Gambling, risk and closed decision-making

Friday, 4 April 2014: 9:20 AM
Leighton Vaughan Williams, Ph.D , Economics, Nottingham Trent University, Nottingham, United Kingdom
Betting on the outcome of elections has a very long history, which is well-documented in particular in the case of presidential elections in the US, where it can can be traced to 1868, and further back to the early sixteenth century in the case of papal elections. The difference between these two types of election is that the former is open, involving a diverse and very large number of electors, while the latter is closed, in the sense of a small number of decision-makers whose choices are shrouded, at least before the decision, in a layer of secrecy.

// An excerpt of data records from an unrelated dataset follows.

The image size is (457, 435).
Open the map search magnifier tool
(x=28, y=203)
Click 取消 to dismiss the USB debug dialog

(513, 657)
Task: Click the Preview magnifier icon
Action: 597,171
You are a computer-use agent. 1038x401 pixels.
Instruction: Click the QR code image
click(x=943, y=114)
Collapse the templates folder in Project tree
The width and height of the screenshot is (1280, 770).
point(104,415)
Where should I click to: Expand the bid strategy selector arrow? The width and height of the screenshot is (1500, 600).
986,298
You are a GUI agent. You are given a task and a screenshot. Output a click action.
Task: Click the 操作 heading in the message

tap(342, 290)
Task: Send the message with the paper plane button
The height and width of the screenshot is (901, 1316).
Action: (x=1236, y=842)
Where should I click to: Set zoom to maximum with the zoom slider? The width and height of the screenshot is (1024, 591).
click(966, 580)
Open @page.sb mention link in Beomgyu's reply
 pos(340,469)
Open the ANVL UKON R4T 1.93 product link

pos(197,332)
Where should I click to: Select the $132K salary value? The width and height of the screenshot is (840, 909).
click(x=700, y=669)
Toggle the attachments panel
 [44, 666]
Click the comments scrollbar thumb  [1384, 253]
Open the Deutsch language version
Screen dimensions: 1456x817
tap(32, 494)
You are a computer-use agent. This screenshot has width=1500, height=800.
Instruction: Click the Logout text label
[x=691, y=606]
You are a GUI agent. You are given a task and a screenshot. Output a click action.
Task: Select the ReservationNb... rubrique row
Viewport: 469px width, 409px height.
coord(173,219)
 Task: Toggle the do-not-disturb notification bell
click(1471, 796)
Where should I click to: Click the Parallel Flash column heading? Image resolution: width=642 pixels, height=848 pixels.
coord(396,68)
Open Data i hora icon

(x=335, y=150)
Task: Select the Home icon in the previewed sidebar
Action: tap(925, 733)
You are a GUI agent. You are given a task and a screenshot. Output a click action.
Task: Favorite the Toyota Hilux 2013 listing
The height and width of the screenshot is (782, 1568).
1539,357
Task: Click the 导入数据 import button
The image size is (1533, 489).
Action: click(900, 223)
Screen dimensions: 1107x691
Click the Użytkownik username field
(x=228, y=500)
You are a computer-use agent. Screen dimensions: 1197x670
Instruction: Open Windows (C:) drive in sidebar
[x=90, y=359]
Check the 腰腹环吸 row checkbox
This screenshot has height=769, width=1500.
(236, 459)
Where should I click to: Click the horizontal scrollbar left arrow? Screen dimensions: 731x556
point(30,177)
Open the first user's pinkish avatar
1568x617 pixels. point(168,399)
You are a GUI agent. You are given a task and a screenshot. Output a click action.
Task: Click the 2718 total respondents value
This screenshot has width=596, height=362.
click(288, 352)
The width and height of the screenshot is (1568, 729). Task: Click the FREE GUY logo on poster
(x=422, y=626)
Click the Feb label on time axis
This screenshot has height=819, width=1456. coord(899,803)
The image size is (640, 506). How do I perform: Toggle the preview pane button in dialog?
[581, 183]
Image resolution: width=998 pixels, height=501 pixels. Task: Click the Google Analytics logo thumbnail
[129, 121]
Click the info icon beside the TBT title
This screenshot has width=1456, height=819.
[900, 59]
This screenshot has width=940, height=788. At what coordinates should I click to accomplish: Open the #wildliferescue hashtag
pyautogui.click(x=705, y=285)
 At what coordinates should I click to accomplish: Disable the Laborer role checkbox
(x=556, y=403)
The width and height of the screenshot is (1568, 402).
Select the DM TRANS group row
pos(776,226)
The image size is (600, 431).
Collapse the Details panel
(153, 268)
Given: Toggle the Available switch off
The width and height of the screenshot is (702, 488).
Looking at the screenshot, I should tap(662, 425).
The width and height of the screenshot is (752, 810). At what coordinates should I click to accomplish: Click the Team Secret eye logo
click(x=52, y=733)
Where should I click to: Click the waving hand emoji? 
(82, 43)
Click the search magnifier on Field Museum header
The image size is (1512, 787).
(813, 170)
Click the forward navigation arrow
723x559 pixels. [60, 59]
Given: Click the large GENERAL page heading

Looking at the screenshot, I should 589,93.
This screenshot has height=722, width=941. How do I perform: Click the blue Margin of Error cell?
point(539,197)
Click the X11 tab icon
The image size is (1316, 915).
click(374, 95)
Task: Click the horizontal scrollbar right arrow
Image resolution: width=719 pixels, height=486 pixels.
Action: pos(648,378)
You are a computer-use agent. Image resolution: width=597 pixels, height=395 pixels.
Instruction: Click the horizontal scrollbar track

This paper examines the second type of decision-making, using the 2013 papal election and the 2012 US Supreme Court decision on the 2010 Affordable Care Act ('Obamacare') as case studies of the relative efficacy of different methodologies that have been applied to forecast the outcomes. There are three main methods that are conventionally used to forecast these sorts of decisions – the identification and aggregation of expert judgements, inforamtion derived from betting and prediction markets, and statistical methods.

Each of these methods has been applied to forecast closed-door decisions in the past, but the availability of data from in-running betting exchanges and from prediction markets, which are used to aggregate information from a diverse range of observers, is relatively new.

Each of these is examined, compared and contrasted in the context of these closed-door decision-making processes.

A large, novel data set of in-running trades is used to assist the analysis. The results will provide additional evidence on the performance of these different forecasting methodologies in predicting small-group decisions where the decision-making process is shrouded in secrecy.